En cuestiones de perdón, por mucho que David Bisbal cante ahora “quiero pedirte perdón”, lo cierto es que es el deporte que menos practicamos. Cuando actuamos mal, enseguida hacemos que eso desaparezca de nuestra vista: pasamos a otro tema de conversación, desviamos la atención, cambiamos de ruta, ordenamos que se trabaje en otro asunto… Carpetazo y aquí no ha pasado nada. O eso creemos.
¿Por qué nos cuesta una barbaridad pedir perdón?
- Porque el ser humano no es perfecto, y así como fallamos cuando hacemos algo mal, seguimos fallando cuando no queremos reconocerlo.
- Porque la soberbia nos hace creer que pedir perdón es bajar un peldaño, ser menos, rebajarse.
- Porque la conciencia trata de justificar lo que hicimos mal: “hiciste lo que debías”, “no había otra salida”…
La conciencia es el compañero del alma, que nos orienta. Pero no siempre tiene bien puesto el GPS. Con cada decisión nuestra, hacemos que nuestra conciencia se oriente mejor hacia el bien o, por el contrario, admita una desviación. Es un hierro que puede torcerse: si justificamos el mal que hemos hecho, la próxima vez que nos encontremos en la misma situación nos parecerá menos mala, y al final nos parecerá bien.
En “Crimen y Castigo” se ve claramente cómo puede deformarse la conciencia: el protagonista mata a la anciana (no es spoiler, ocurre en las primeras páginas de la novela) y en él hay un proceso de justificación: era usurera, trataba mal a los demás, la sociedad no merece personas indeseables como ella… Pierde de vista que ha quitado la vida a un ser humano.
Pedir perdón cuesta, y a veces mucho. De hecho, vemos que hay personas que nunca piden perdón y son responsables de acciones graves. O, sin ser graves, nunca dan su brazo a torcer cuando han hecho algo mal.
¿Cómo favorecer un clima de perdón?
En primer lugar, ha de haber conversión. Convertirse es decidirse a desandar lo andado. Eso en el plano humano se ejercita: si pedimos perdón habitualmente cuando fallamos en cosas pequeñas, estaremos preparados para pedir perdón el día en que cometamos (si llega) un acto grave. Pero la conversión del corazón es, tal como lo entendemos los creyentes, un don de Dios. Dios ayuda a quien pide ayuda.
En segundo lugar, hay que ayudar al que ha obrado mal. Hay que ponerlo delante de lo que ha hecho, que pueda recordarlo, analizarlo (quizá con más calma esta vez).
En tercer lugar, hay que ser misericordiosos con el que no pide perdón. La persona que no pide perdón arrastra una gran miseria en su alma. Quien no pide perdón es un miserable: hay que compadecerse de él.
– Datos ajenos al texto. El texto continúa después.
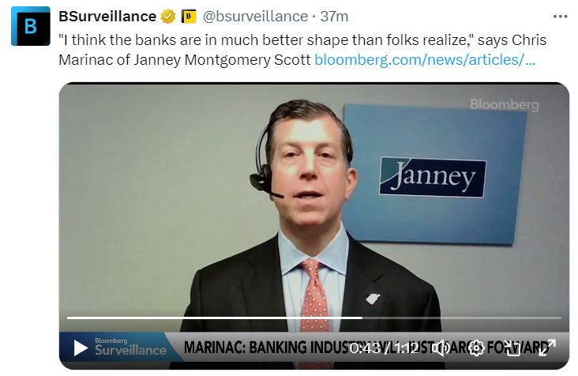Switch the video to picture-in-picture mode

coord(512,348)
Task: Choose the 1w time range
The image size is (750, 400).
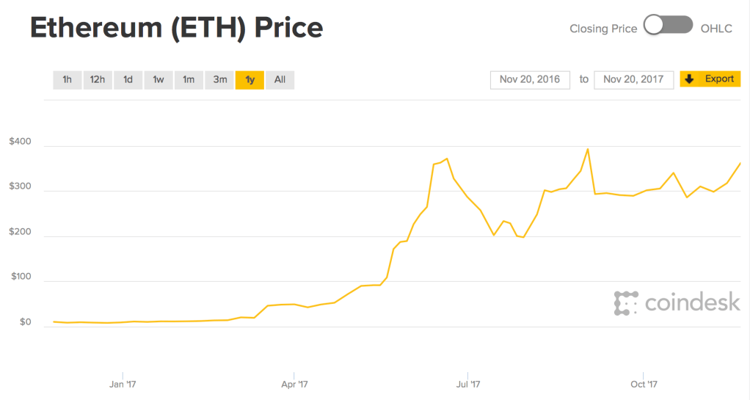Action: [x=159, y=79]
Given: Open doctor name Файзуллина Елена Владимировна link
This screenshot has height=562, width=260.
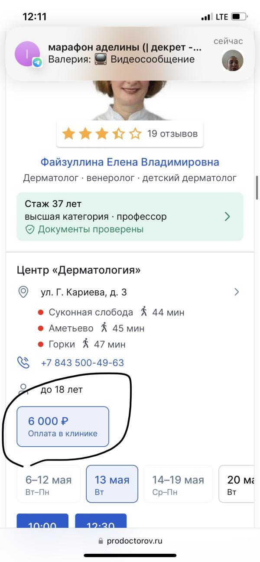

San Agustín (Agustín de Hipona) dice que “la misericordia es cierta compasión de la miseria ajena, nacida en nuestro corazón, por la que -si podemos- nos vemos forzados a socorrerla”.
En cuarto lugar, plantea un horizonte de beneficios a la persona que obró mal. “Recuperarás el amor”, “podrás volver a…”, “lo están esperando con más ganas que tú”… A todos nos mueve saber que al otro lado hay una ventaja.
Si un amigo tuyo no pide perdón, reza por él, habla con él, tómalo de los hombros (metafóricamente) y ponlo delante de la situación de la que es culpable. Que sea consciente de lo que ha provocado. Luego haz que se sienta acompañado por ti. Que no vas a abandonarlo si reconoce su error y que para ti todavía será entonces más amigo, más querido. “Yo también habría sido capaz de eso”, podemos decirle, “pero ahora eres tú el que debe dar el paso”.
Quien pide perdón descarga un peso psíquico tremendo
Lo dicen personas que han pasado por experiencias terribles: asesinos, terroristas, personas que han practicado abortos… La cárcel, los castigos físicos, las multas se vuelven entonces algo secundario y se llevan anímicamente de otro modo, porque lo peor ya se ha soltado. Y no solo eso: hay un proceso de amor que va curando lo que estaba roto.